[Task goal]: The lines to print run from the top of the material below to the line with "Task: Open the サイトマップ link", inclusive; please copy them exactly, without pictures.

[Recorded data]:
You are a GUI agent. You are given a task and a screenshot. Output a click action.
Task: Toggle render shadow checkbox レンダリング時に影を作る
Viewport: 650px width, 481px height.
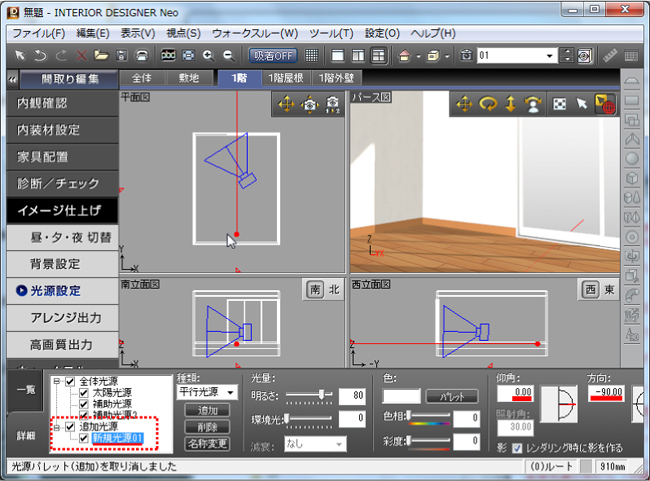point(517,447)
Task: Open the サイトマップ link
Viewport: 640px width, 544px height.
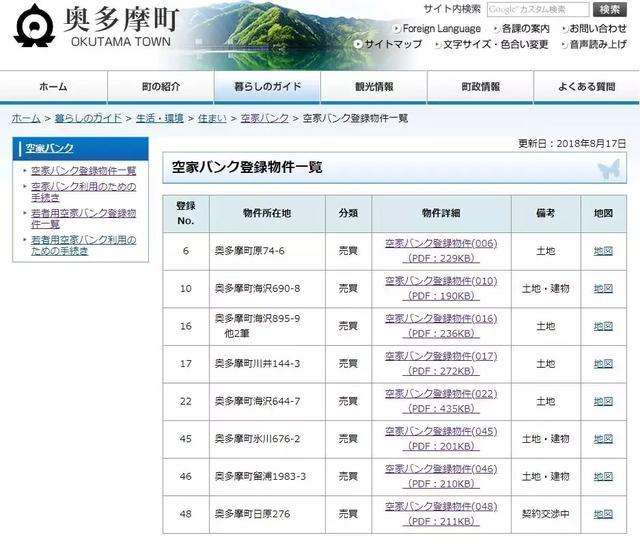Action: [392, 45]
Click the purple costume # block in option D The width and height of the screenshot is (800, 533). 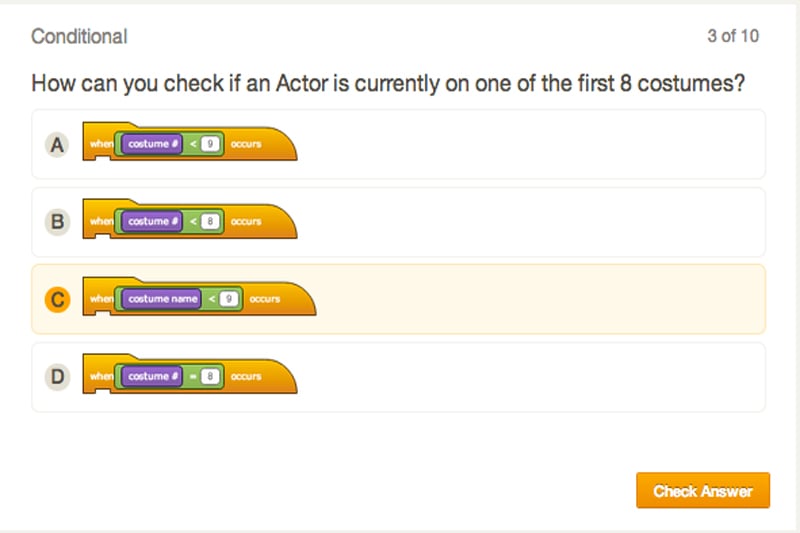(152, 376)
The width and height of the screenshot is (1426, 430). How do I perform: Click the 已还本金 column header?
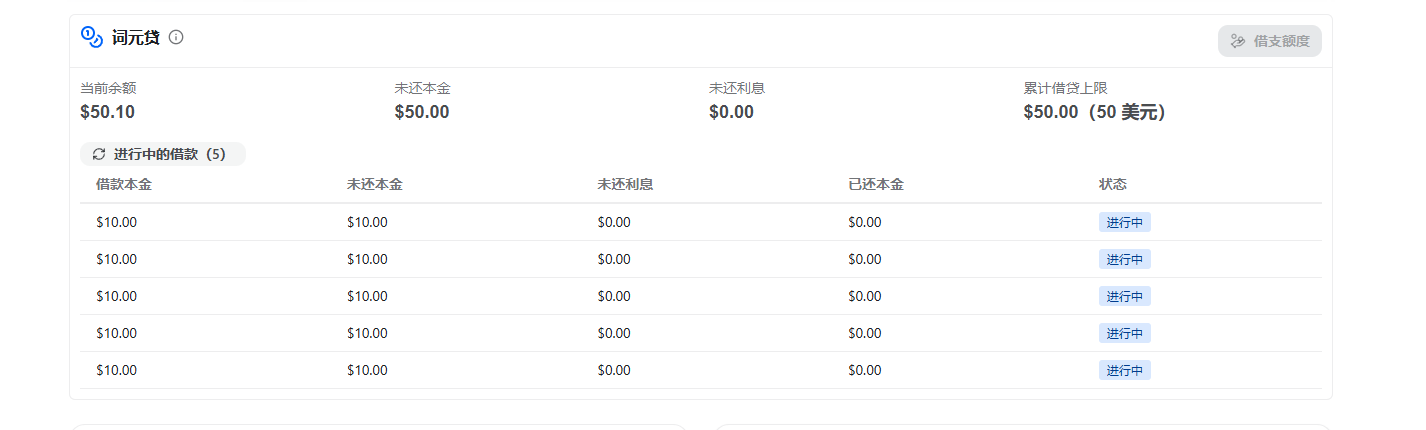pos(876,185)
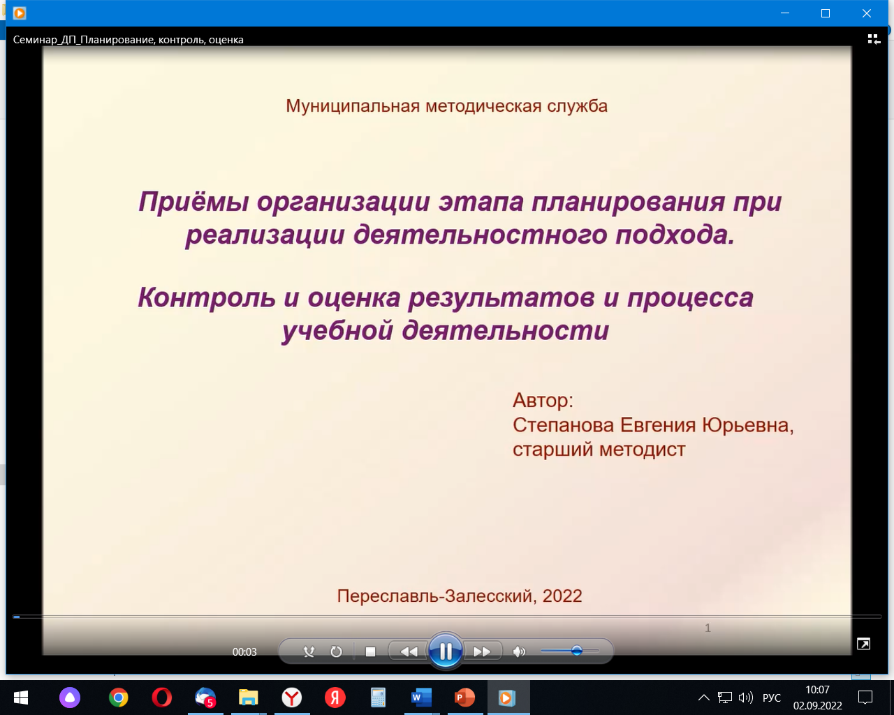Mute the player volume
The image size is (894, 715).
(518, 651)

[Task output]:
You are a GUI agent. You are given a task and a screenshot. Output a click action.
Task: Toggle render shadow checkbox レンダリング時に影を作る
Viewport: 650px width, 481px height.
point(517,447)
Task: Open the サイトマップ link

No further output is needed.